--- STATED GOAL ---
Copy out each of the following items word for word, in the same order.

(Items on finding words and elements)
— begin —

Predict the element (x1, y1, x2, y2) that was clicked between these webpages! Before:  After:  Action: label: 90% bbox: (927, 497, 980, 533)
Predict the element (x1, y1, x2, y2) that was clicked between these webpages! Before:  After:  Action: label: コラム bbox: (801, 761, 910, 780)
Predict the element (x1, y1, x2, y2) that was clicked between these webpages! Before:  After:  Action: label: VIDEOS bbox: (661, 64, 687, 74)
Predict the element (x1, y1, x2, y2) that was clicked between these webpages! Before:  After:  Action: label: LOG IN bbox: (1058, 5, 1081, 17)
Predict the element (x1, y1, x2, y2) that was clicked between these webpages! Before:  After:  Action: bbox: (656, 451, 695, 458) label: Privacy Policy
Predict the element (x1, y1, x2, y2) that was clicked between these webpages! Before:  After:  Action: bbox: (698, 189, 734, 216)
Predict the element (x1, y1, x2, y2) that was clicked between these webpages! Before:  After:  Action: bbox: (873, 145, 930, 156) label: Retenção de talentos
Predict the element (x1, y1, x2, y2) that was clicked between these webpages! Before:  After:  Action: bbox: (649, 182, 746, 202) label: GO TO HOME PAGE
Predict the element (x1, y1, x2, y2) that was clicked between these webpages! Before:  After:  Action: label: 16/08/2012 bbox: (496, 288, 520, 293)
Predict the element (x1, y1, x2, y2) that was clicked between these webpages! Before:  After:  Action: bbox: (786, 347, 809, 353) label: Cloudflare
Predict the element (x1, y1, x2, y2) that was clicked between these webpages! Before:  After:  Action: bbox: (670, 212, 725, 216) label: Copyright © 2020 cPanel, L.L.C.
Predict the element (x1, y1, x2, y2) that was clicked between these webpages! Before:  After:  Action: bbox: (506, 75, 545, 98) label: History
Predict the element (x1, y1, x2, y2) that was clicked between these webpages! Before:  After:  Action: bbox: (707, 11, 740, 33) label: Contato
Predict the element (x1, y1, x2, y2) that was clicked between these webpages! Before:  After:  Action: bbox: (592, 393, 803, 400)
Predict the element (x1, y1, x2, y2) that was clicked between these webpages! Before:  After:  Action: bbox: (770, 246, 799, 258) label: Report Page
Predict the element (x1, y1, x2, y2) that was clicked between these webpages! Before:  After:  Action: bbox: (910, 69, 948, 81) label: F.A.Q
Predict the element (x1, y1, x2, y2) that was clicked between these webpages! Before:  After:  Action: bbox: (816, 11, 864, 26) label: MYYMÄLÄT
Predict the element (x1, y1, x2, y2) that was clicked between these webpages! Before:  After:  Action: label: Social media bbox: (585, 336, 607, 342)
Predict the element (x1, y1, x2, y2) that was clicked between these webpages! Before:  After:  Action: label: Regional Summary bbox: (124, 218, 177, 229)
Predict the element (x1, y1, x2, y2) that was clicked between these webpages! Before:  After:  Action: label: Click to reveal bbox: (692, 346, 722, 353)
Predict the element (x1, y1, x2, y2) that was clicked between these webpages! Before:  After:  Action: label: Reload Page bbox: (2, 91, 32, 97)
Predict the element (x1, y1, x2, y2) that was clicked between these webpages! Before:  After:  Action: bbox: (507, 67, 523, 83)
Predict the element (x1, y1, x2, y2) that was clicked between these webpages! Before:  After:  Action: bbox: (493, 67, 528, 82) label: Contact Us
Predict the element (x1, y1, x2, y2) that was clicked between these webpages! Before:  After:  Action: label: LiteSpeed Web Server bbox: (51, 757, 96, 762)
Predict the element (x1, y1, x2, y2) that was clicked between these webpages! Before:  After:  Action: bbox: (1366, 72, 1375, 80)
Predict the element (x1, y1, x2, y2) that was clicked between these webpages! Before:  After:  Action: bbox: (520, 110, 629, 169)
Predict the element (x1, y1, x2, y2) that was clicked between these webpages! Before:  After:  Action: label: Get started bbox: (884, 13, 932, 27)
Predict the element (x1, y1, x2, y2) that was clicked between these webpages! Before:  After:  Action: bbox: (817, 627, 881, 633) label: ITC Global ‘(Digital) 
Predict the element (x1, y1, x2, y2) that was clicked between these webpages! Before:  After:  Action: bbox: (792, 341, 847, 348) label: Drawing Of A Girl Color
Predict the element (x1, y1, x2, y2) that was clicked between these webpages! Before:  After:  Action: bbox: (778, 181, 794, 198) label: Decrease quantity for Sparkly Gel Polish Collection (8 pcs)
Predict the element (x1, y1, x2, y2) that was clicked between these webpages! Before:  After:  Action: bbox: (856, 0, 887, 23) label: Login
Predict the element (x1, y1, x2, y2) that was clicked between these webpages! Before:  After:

— end —

--- TASK OUTPUT ---
Predict the element (x1, y1, x2, y2) that was clicked between these webpages! Before:  After:  Action: label: 90% bbox: (927, 497, 980, 533)
Predict the element (x1, y1, x2, y2) that was clicked between these webpages! Before:  After:  Action: label: コラム bbox: (801, 761, 910, 780)
Predict the element (x1, y1, x2, y2) that was clicked between these webpages! Before:  After:  Action: label: VIDEOS bbox: (661, 64, 687, 74)
Predict the element (x1, y1, x2, y2) that was clicked between these webpages! Before:  After:  Action: label: LOG IN bbox: (1058, 5, 1081, 17)
Predict the element (x1, y1, x2, y2) that was clicked between these webpages! Before:  After:  Action: bbox: (656, 451, 695, 458) label: Privacy Policy
Predict the element (x1, y1, x2, y2) that was clicked between these webpages! Before:  After:  Action: bbox: (698, 189, 734, 216)
Predict the element (x1, y1, x2, y2) that was clicked between these webpages! Before:  After:  Action: bbox: (873, 145, 930, 156) label: Retenção de talentos
Predict the element (x1, y1, x2, y2) that was clicked between these webpages! Before:  After:  Action: bbox: (649, 182, 746, 202) label: GO TO HOME PAGE
Predict the element (x1, y1, x2, y2) that was clicked between these webpages! Before:  After:  Action: label: 16/08/2012 bbox: (496, 288, 520, 293)
Predict the element (x1, y1, x2, y2) that was clicked between these webpages! Before:  After:  Action: bbox: (786, 347, 809, 353) label: Cloudflare
Predict the element (x1, y1, x2, y2) that was clicked between these webpages! Before:  After:  Action: bbox: (670, 212, 725, 216) label: Copyright © 2020 cPanel, L.L.C.
Predict the element (x1, y1, x2, y2) that was clicked between these webpages! Before:  After:  Action: bbox: (506, 75, 545, 98) label: History
Predict the element (x1, y1, x2, y2) that was clicked between these webpages! Before:  After:  Action: bbox: (707, 11, 740, 33) label: Contato
Predict the element (x1, y1, x2, y2) that was clicked between these webpages! Before:  After:  Action: bbox: (592, 393, 803, 400)
Predict the element (x1, y1, x2, y2) that was clicked between these webpages! Before:  After:  Action: bbox: (770, 246, 799, 258) label: Report Page
Predict the element (x1, y1, x2, y2) that was clicked between these webpages! Before:  After:  Action: bbox: (910, 69, 948, 81) label: F.A.Q
Predict the element (x1, y1, x2, y2) that was clicked between these webpages! Before:  After:  Action: bbox: (816, 11, 864, 26) label: MYYMÄLÄT
Predict the element (x1, y1, x2, y2) that was clicked between these webpages! Before:  After:  Action: label: Social media bbox: (585, 336, 607, 342)
Predict the element (x1, y1, x2, y2) that was clicked between these webpages! Before:  After:  Action: label: Regional Summary bbox: (124, 218, 177, 229)
Predict the element (x1, y1, x2, y2) that was clicked between these webpages! Before:  After:  Action: label: Click to reveal bbox: (692, 346, 722, 353)
Predict the element (x1, y1, x2, y2) that was clicked between these webpages! Before:  After:  Action: label: Reload Page bbox: (2, 91, 32, 97)
Predict the element (x1, y1, x2, y2) that was clicked between these webpages! Before:  After:  Action: bbox: (507, 67, 523, 83)
Predict the element (x1, y1, x2, y2) that was clicked between these webpages! Before:  After:  Action: bbox: (493, 67, 528, 82) label: Contact Us
Predict the element (x1, y1, x2, y2) that was clicked between these webpages! Before:  After:  Action: label: LiteSpeed Web Server bbox: (51, 757, 96, 762)
Predict the element (x1, y1, x2, y2) that was clicked between these webpages! Before:  After:  Action: bbox: (1366, 72, 1375, 80)
Predict the element (x1, y1, x2, y2) that was clicked between these webpages! Before:  After:  Action: bbox: (520, 110, 629, 169)
Predict the element (x1, y1, x2, y2) that was clicked between these webpages! Before:  After:  Action: label: Get started bbox: (884, 13, 932, 27)
Predict the element (x1, y1, x2, y2) that was clicked between these webpages! Before:  After:  Action: bbox: (817, 627, 881, 633) label: ITC Global ‘(Digital) 
Predict the element (x1, y1, x2, y2) that was clicked between these webpages! Before:  After:  Action: bbox: (792, 341, 847, 348) label: Drawing Of A Girl Color
Predict the element (x1, y1, x2, y2) that was clicked between these webpages! Before:  After:  Action: bbox: (778, 181, 794, 198) label: Decrease quantity for Sparkly Gel Polish Collection (8 pcs)
Predict the element (x1, y1, x2, y2) that was clicked between these webpages! Before:  After:  Action: bbox: (856, 0, 887, 23) label: Login
Predict the element (x1, y1, x2, y2) that was clicked between these webpages! Before:  After:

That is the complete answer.